» What to do:
Could you reproduce every line of the records below, word for word and without any change?

Text and element pointing records:
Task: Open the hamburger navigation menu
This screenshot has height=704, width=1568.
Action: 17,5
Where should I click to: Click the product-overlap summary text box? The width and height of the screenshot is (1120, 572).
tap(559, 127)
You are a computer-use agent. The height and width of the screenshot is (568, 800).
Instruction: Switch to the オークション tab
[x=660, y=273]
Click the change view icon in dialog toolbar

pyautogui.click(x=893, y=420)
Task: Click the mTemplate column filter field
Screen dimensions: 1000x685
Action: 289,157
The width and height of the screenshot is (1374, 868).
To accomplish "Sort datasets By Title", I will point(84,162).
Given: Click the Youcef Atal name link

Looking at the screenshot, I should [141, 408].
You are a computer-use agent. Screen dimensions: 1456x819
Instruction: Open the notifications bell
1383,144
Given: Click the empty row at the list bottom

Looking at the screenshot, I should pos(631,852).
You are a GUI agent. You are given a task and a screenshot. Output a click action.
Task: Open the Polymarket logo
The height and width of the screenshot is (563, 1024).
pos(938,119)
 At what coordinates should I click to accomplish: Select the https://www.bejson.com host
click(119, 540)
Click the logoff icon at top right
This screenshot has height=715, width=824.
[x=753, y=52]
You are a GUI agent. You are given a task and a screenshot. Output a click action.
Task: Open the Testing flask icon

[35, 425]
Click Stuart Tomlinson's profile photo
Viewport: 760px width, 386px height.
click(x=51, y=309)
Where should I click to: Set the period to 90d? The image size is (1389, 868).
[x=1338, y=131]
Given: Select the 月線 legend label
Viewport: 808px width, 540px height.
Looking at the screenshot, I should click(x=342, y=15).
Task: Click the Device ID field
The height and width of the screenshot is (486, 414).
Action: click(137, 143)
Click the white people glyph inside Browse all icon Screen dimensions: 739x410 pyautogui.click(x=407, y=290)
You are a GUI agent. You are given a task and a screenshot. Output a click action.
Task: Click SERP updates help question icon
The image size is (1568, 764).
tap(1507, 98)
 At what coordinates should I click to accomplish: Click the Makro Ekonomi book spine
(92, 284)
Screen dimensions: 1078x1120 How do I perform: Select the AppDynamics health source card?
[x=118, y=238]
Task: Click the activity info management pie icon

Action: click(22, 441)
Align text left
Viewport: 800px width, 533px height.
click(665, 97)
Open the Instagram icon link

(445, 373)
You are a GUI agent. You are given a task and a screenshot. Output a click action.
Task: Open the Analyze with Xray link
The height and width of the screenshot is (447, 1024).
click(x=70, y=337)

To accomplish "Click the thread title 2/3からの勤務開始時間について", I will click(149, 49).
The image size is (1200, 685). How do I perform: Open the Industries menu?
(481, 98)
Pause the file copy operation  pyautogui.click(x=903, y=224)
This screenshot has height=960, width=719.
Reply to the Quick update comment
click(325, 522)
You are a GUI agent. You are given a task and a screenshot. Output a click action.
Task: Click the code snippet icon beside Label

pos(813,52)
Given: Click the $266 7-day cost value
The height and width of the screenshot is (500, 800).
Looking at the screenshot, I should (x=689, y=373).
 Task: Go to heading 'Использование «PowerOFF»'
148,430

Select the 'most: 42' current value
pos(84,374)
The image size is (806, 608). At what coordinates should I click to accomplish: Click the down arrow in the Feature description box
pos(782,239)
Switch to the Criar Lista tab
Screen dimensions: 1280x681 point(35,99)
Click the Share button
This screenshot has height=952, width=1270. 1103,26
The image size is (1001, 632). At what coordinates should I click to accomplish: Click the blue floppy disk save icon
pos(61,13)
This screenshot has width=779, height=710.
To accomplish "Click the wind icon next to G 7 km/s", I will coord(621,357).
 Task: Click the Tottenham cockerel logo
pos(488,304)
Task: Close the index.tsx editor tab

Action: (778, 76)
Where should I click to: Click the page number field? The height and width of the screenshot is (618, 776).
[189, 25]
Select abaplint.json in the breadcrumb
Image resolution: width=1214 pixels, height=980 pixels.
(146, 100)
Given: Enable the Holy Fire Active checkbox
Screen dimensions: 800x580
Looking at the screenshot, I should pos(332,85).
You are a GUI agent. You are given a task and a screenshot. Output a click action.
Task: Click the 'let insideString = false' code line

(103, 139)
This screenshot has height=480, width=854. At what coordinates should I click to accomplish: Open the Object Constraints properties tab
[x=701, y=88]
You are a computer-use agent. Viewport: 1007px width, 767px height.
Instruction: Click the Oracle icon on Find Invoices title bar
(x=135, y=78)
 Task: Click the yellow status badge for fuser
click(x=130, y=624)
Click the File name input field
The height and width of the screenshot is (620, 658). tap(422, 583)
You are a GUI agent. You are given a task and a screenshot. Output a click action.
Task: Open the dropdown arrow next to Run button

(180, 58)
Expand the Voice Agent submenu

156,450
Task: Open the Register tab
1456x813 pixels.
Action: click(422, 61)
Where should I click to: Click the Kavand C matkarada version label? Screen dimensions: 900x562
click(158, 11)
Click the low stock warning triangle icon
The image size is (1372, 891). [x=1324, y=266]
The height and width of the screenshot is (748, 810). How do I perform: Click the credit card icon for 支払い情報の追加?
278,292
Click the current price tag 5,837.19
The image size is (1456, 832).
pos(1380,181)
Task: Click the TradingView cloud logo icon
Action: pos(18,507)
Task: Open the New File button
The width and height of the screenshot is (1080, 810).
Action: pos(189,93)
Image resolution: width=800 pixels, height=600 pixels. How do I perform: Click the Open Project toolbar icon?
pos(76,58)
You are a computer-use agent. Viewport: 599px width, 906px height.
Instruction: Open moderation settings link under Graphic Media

» Complete answer:
Task: Open the hamburger navigation menu
This screenshot has height=704, width=1568.
Action: 17,5
Where should I click to: Click the product-overlap summary text box? The width and height of the screenshot is (1120, 572).
tap(559, 127)
You are a computer-use agent. The height and width of the screenshot is (568, 800).
Instruction: Switch to the オークション tab
[x=660, y=273]
Click the change view icon in dialog toolbar

pyautogui.click(x=893, y=420)
Task: Click the mTemplate column filter field
Screen dimensions: 1000x685
Action: 289,157
The width and height of the screenshot is (1374, 868).
To accomplish "Sort datasets By Title", I will point(84,162).
Given: Click the Youcef Atal name link

Looking at the screenshot, I should [141, 408].
You are a computer-use agent. Screen dimensions: 1456x819
Instruction: Open the notifications bell
1383,144
Given: Click the empty row at the list bottom

Looking at the screenshot, I should pos(631,852).
You are a GUI agent. You are given a task and a screenshot. Output a click action.
Task: Open the Polymarket logo
The height and width of the screenshot is (563, 1024).
pos(938,119)
 At what coordinates should I click to accomplish: Select the https://www.bejson.com host
click(119, 540)
Click the logoff icon at top right
This screenshot has height=715, width=824.
[x=753, y=52]
You are a GUI agent. You are given a task and a screenshot. Output a click action.
Task: Open the Testing flask icon

[35, 425]
Click Stuart Tomlinson's profile photo
Viewport: 760px width, 386px height.
click(x=51, y=309)
Where should I click to: Set the period to 90d? The image size is (1389, 868).
[x=1338, y=131]
Given: Select the 月線 legend label
Viewport: 808px width, 540px height.
Looking at the screenshot, I should click(x=342, y=15).
Task: Click the Device ID field
The height and width of the screenshot is (486, 414).
Action: click(137, 143)
Click the white people glyph inside Browse all icon Screen dimensions: 739x410 pyautogui.click(x=407, y=290)
You are a GUI agent. You are given a task and a screenshot. Output a click action.
Task: Click SERP updates help question icon
The image size is (1568, 764).
tap(1507, 98)
 At what coordinates should I click to accomplish: Click the Makro Ekonomi book spine
(92, 284)
Screen dimensions: 1078x1120 How do I perform: Select the AppDynamics health source card?
[x=118, y=238]
Task: Click the activity info management pie icon

Action: click(22, 441)
Align text left
Viewport: 800px width, 533px height.
click(665, 97)
Open the Instagram icon link

(445, 373)
You are a GUI agent. You are given a task and a screenshot. Output a click action.
Task: Open the Analyze with Xray link
The height and width of the screenshot is (447, 1024).
click(x=70, y=337)

To accomplish "Click the thread title 2/3からの勤務開始時間について", I will click(149, 49).
The image size is (1200, 685). How do I perform: Open the Industries menu?
(481, 98)
Pause the file copy operation  pyautogui.click(x=903, y=224)
This screenshot has height=960, width=719.
Reply to the Quick update comment
click(325, 522)
You are a GUI agent. You are given a task and a screenshot. Output a click action.
Task: Click the code snippet icon beside Label

pos(813,52)
Given: Click the $266 7-day cost value
The height and width of the screenshot is (500, 800).
Looking at the screenshot, I should (x=689, y=373).
 Task: Go to heading 'Использование «PowerOFF»'
148,430

Select the 'most: 42' current value
pos(84,374)
The image size is (806, 608). At what coordinates should I click to accomplish: Click the down arrow in the Feature description box
pos(782,239)
Switch to the Criar Lista tab
Screen dimensions: 1280x681 point(35,99)
Click the Share button
This screenshot has height=952, width=1270. 1103,26
The image size is (1001, 632). At what coordinates should I click to accomplish: Click the blue floppy disk save icon
pos(61,13)
This screenshot has width=779, height=710.
To accomplish "Click the wind icon next to G 7 km/s", I will coord(621,357).
 Task: Click the Tottenham cockerel logo
pos(488,304)
Task: Close the index.tsx editor tab

Action: (778, 76)
Where should I click to: Click the page number field? The height and width of the screenshot is (618, 776).
[189, 25]
Select abaplint.json in the breadcrumb
Image resolution: width=1214 pixels, height=980 pixels.
(146, 100)
Given: Enable the Holy Fire Active checkbox
Screen dimensions: 800x580
Looking at the screenshot, I should pos(332,85).
You are a GUI agent. You are given a task and a screenshot. Output a click action.
Task: Click the 'let insideString = false' code line

(103, 139)
This screenshot has height=480, width=854. At what coordinates should I click to accomplish: Open the Object Constraints properties tab
[x=701, y=88]
You are a computer-use agent. Viewport: 1007px width, 767px height.
Instruction: Click the Oracle icon on Find Invoices title bar
(x=135, y=78)
 Task: Click the yellow status badge for fuser
click(x=130, y=624)
Click the File name input field
The height and width of the screenshot is (620, 658). tap(422, 583)
You are a GUI agent. You are given a task and a screenshot. Output a click action.
Task: Open the dropdown arrow next to Run button

(180, 58)
Expand the Voice Agent submenu

156,450
Task: Open the Register tab
1456x813 pixels.
Action: click(422, 61)
Where should I click to: Click the Kavand C matkarada version label? Screen dimensions: 900x562
click(158, 11)
Click the low stock warning triangle icon
The image size is (1372, 891). [x=1324, y=266]
The height and width of the screenshot is (748, 810). How do I perform: Click the credit card icon for 支払い情報の追加?
278,292
Click the current price tag 5,837.19
The image size is (1456, 832).
pos(1380,181)
Task: Click the TradingView cloud logo icon
Action: pos(18,507)
Task: Open the New File button
The width and height of the screenshot is (1080, 810).
Action: pos(189,93)
Image resolution: width=800 pixels, height=600 pixels. How do I perform: Click the Open Project toolbar icon?
pos(76,58)
You are a computer-use agent. Viewport: 599px width, 906px height.
Instruction: Open moderation settings link under Graphic Media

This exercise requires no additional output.